(Exercise data Opens)

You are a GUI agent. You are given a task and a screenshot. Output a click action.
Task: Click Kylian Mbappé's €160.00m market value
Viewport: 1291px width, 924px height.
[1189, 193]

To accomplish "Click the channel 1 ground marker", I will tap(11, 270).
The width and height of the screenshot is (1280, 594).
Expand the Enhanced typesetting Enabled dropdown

(Exercise data Closes)
(Exercise data Opens)

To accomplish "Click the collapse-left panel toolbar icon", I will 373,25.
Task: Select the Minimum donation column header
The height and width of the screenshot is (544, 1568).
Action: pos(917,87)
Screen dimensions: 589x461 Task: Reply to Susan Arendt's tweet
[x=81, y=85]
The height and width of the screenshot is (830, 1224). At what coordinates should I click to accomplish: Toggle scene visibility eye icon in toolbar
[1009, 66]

(Exercise data Closes)
(Exercise data Opens)

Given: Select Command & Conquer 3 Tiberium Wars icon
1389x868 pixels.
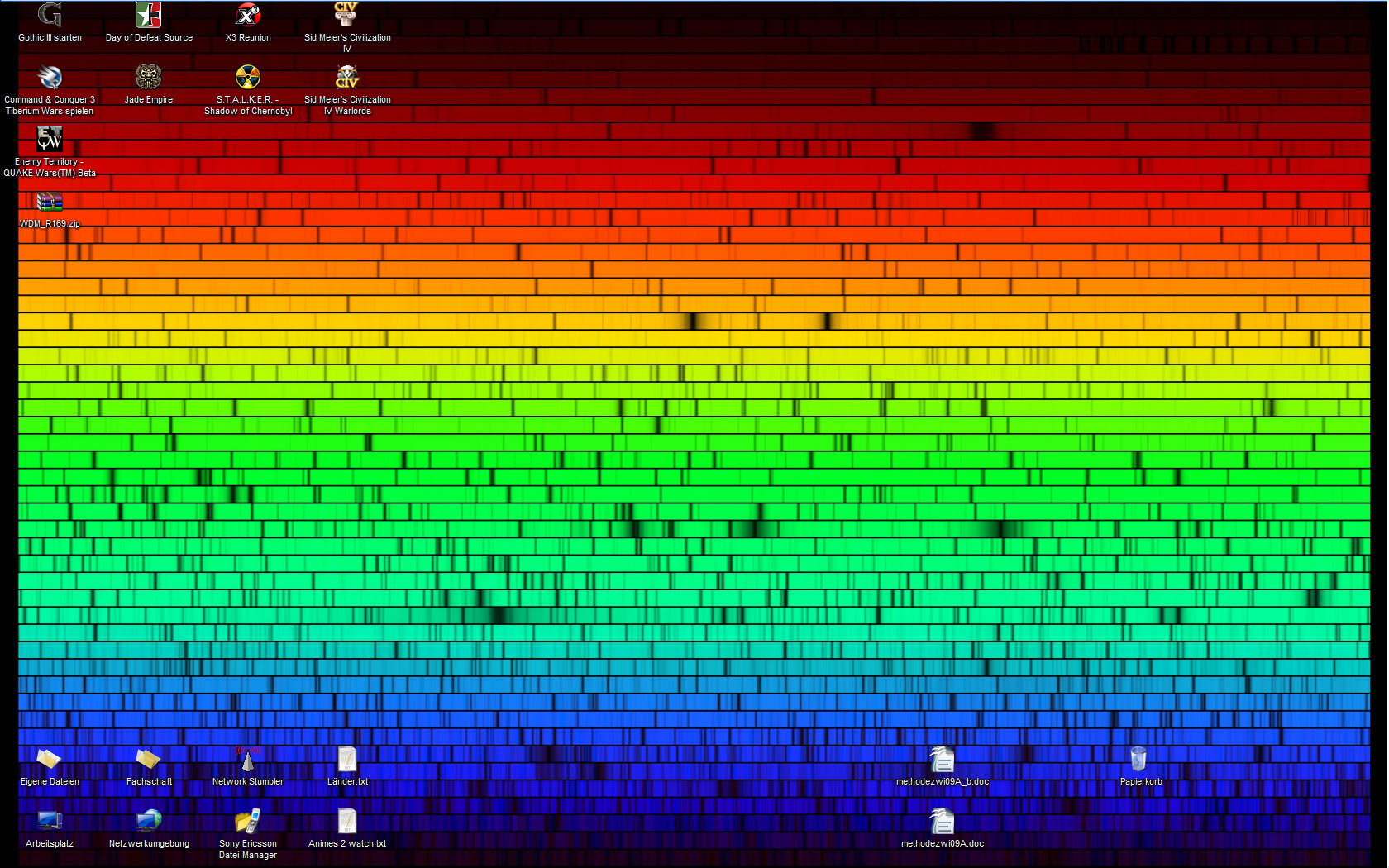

(Exercise data Closes)

Set down, from the entries above, exactly the lines from the one with "You are a GUI" up to and including the one with "Expand the Enhanced", and no other lines.

■ **Response to this exercise**:
You are a GUI agent. You are given a task and a screenshot. Output a click action.
Task: Click Kylian Mbappé's €160.00m market value
Viewport: 1291px width, 924px height.
[1189, 193]

To accomplish "Click the channel 1 ground marker", I will tap(11, 270).
The width and height of the screenshot is (1280, 594).
Expand the Enhanced typesetting Enabled dropdown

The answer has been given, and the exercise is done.